Saturday, March 03, 2007

at worst, between us, its good.

today i was in school and i did some good productive studying. actually it was good, but i was very slow. but thats partly because i spent time going through everything and trying to absorb everything properly before i go on. but i guess thats just the price of not paying attention during lectures. i can't afford to do this for everything though, there just isn't enough time.

then i spoke to you and everything went downhill. i need to do some serious thinking about this. aside from the whole getting along thing, i know there's more to it than that so i'm not even going to consider that yet. i think there's something more basic to consider. like what is it that i feel about you, and whether this is something that's going to last? and whether its alright to feel like this. i feel guilty, because i've already got something to think about and then you came along and i almost feel like it is an opportunity that i want to grab. that it might help me veer away from all the things i've been feeling over the last year, which is going nowhere. its just new, and its fresh and i want to have it.

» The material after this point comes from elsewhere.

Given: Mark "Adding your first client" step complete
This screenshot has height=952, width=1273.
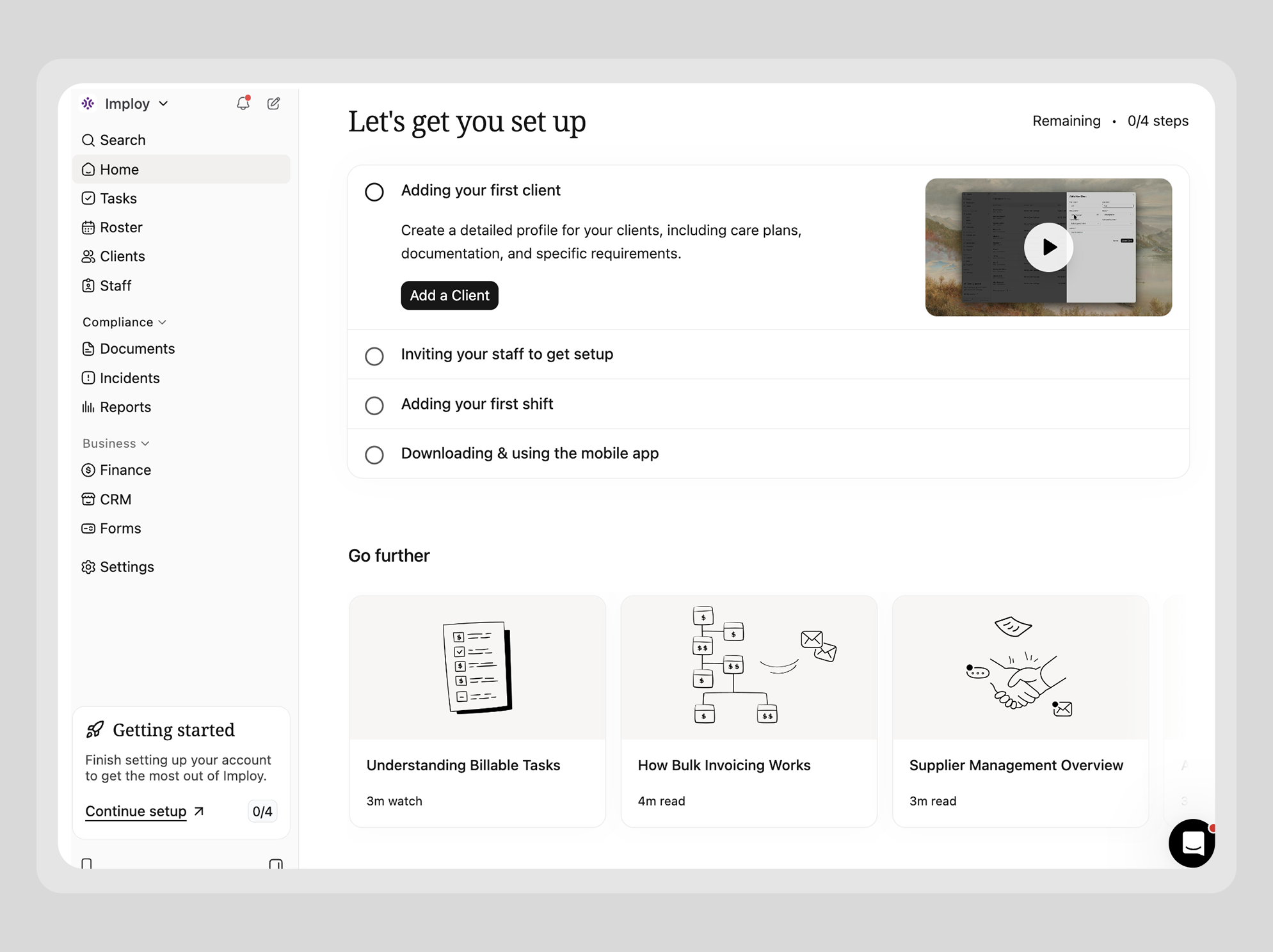Looking at the screenshot, I should (374, 191).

but i think i'm getting more emotionally involved the more i think about it. at first it was just kind of a light thing, but from the moment i saw the slightest hint of possibility, i began getting very excited about it all. i think i like you because it might work. but i like you too, as a person. i think you're a very good person, and i know i could trust you. but today i realised how very, very, very little i know about you. maybe if i got to know you better i will find something about you that i don't like, although i really doubt it. this is exactly what it was like with j* last year. it was such an immature relationship because you need to dislike and like, in order to be mature about things. but a part of me doesn't want to be mature about anything, i just want to dive into it without thinking about consequences because that's been so hard already. but what if i get to know you and find out more real things about you, other than the fact that you're nice and you're funny. like darker things about you. like about who YOU like. i got a taste of that yesterday and it made my heart sink. but maybe if i'm around you more when you're serious, and when you're thinking, it might make me like you even more. i don't know.

i guess what everyone says is right, that there's nothing i can do now i just have to give it some time. to see where it goes. no point being impatient.

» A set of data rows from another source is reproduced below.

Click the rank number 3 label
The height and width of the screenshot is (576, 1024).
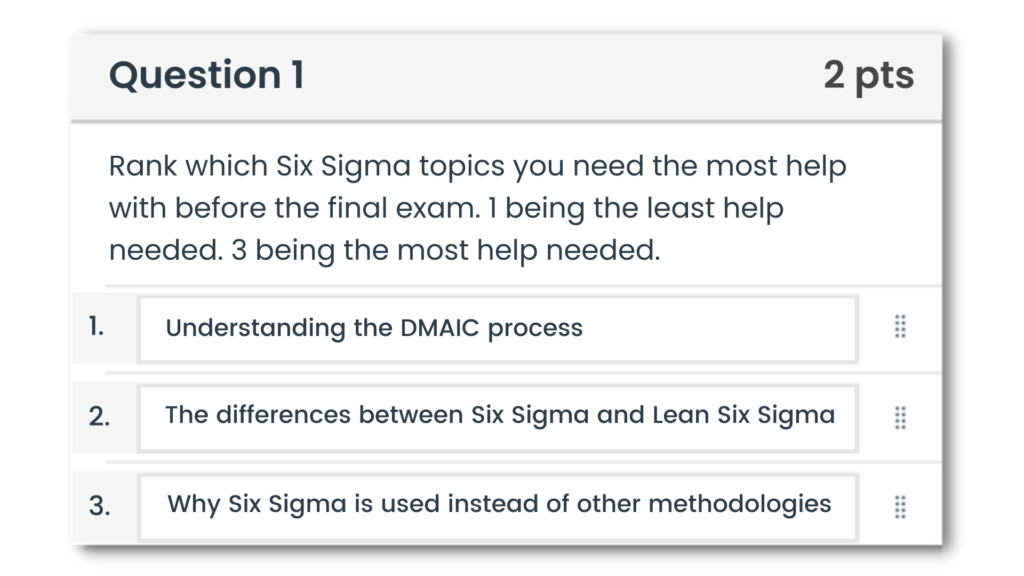pyautogui.click(x=100, y=507)
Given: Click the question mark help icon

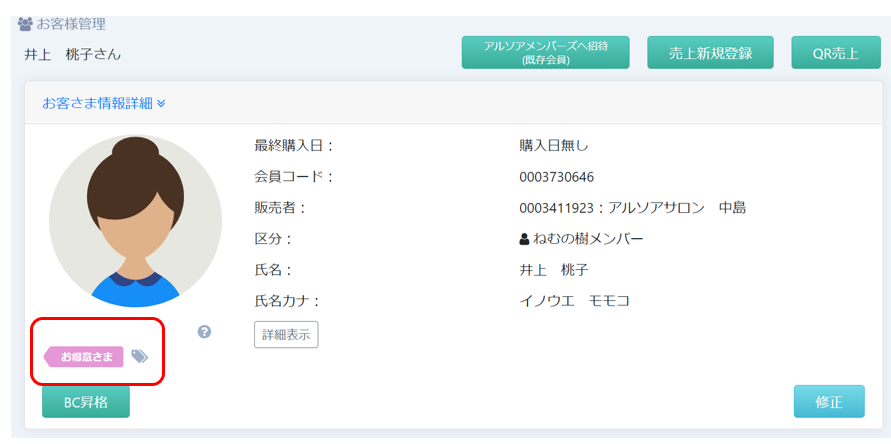Looking at the screenshot, I should pos(204,331).
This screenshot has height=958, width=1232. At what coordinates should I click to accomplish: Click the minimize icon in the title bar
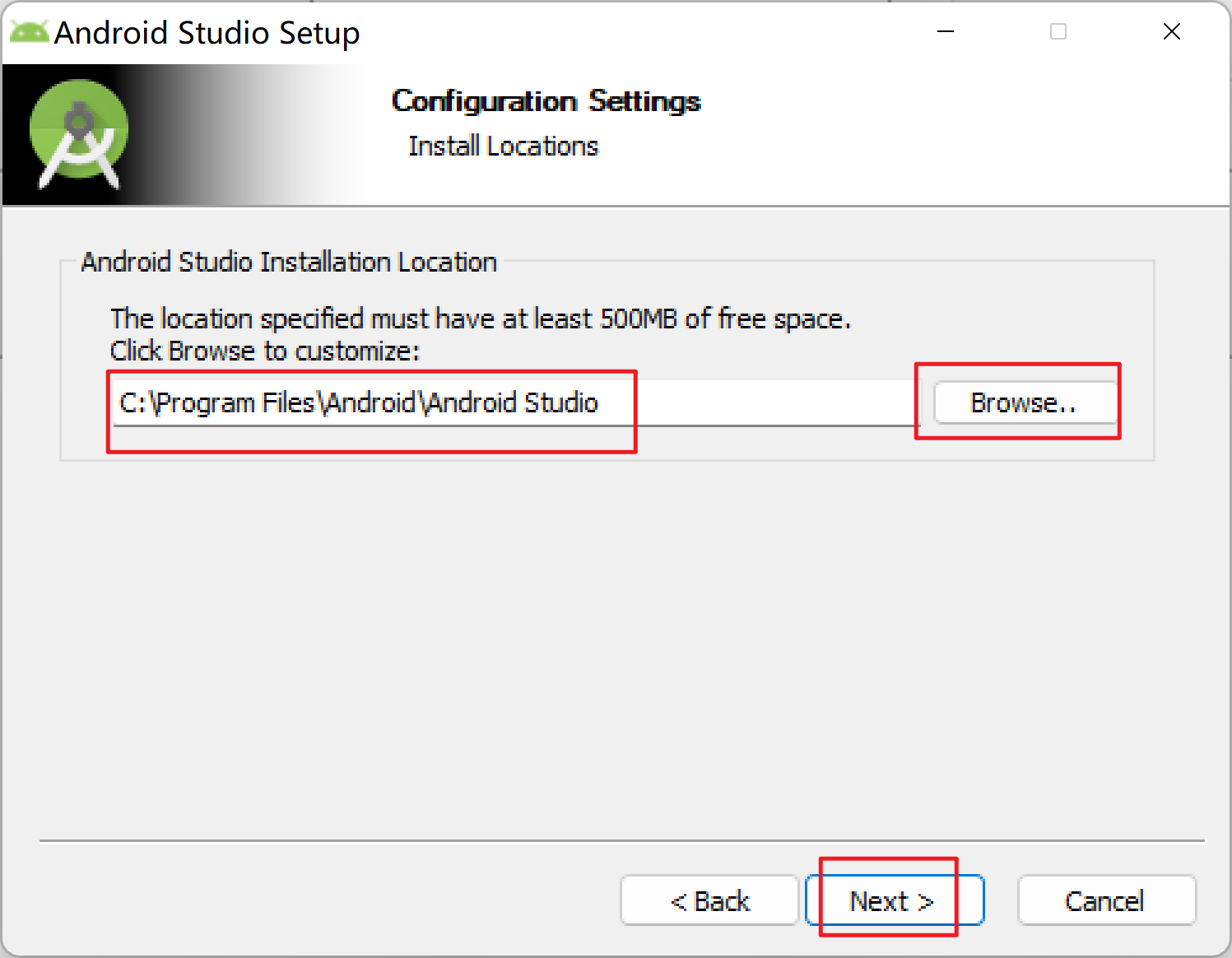pos(945,31)
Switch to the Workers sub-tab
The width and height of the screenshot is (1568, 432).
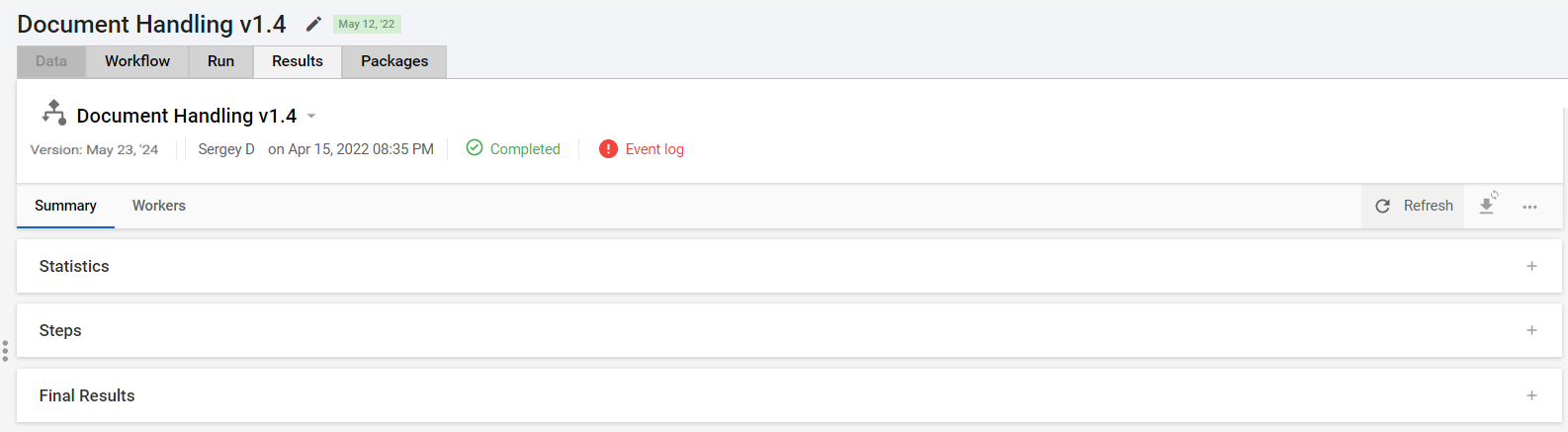pyautogui.click(x=159, y=206)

sometimes i get the feeling everyone knows what i'm thinking, or what im saying to others about other people. and its just really scary, because i think the whole world would hate me, everyone would think i was such a bitch if they knew the things i was thinking, or saying. or they would just think i was really, really weird and not want to talk to me anymore. because i think about people in very different ways from most people, i think. i think i choose to relate to people on different basis' from how others choose to relate to me, or people in general. but i dont know because nobody talks about these things. so for all you know everyone could be thinking the same thing. and you know what, i am SO over the trying to be different from everyone else thing. really. i think i must work on trying to get along with people better, i can be such a git sometimes.